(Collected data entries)

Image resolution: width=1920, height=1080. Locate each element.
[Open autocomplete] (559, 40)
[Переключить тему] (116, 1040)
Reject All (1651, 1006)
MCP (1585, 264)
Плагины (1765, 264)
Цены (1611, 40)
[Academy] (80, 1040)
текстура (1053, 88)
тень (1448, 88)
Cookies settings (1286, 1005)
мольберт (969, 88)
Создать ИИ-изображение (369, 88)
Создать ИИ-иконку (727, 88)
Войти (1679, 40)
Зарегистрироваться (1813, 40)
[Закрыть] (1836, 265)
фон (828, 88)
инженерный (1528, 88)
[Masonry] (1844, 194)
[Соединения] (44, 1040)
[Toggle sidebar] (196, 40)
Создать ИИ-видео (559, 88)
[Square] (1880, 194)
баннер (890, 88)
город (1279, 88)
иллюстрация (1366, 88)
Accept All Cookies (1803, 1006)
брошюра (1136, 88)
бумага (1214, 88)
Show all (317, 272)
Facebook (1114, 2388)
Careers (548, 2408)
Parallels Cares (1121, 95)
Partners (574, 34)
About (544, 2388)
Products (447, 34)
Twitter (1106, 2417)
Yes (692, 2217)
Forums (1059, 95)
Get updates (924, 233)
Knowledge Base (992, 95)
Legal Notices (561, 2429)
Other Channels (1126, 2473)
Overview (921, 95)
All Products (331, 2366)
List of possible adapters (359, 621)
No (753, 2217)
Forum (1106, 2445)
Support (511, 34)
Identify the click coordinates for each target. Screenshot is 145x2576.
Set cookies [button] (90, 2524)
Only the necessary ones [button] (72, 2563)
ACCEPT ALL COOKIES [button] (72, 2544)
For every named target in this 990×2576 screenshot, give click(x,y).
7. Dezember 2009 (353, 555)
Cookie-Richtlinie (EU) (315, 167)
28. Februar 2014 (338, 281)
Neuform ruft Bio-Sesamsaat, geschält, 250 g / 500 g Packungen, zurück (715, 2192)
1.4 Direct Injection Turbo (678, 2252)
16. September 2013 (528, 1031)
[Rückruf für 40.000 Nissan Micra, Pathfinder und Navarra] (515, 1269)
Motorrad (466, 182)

PROBLEM REQUIREMENTS
For each line above that contains the word "Создать", copy that line.

TASK ANSWER
Создать ИИ-изображение (369, 88)
Создать ИИ-иконку (727, 88)
Создать ИИ-видео (559, 88)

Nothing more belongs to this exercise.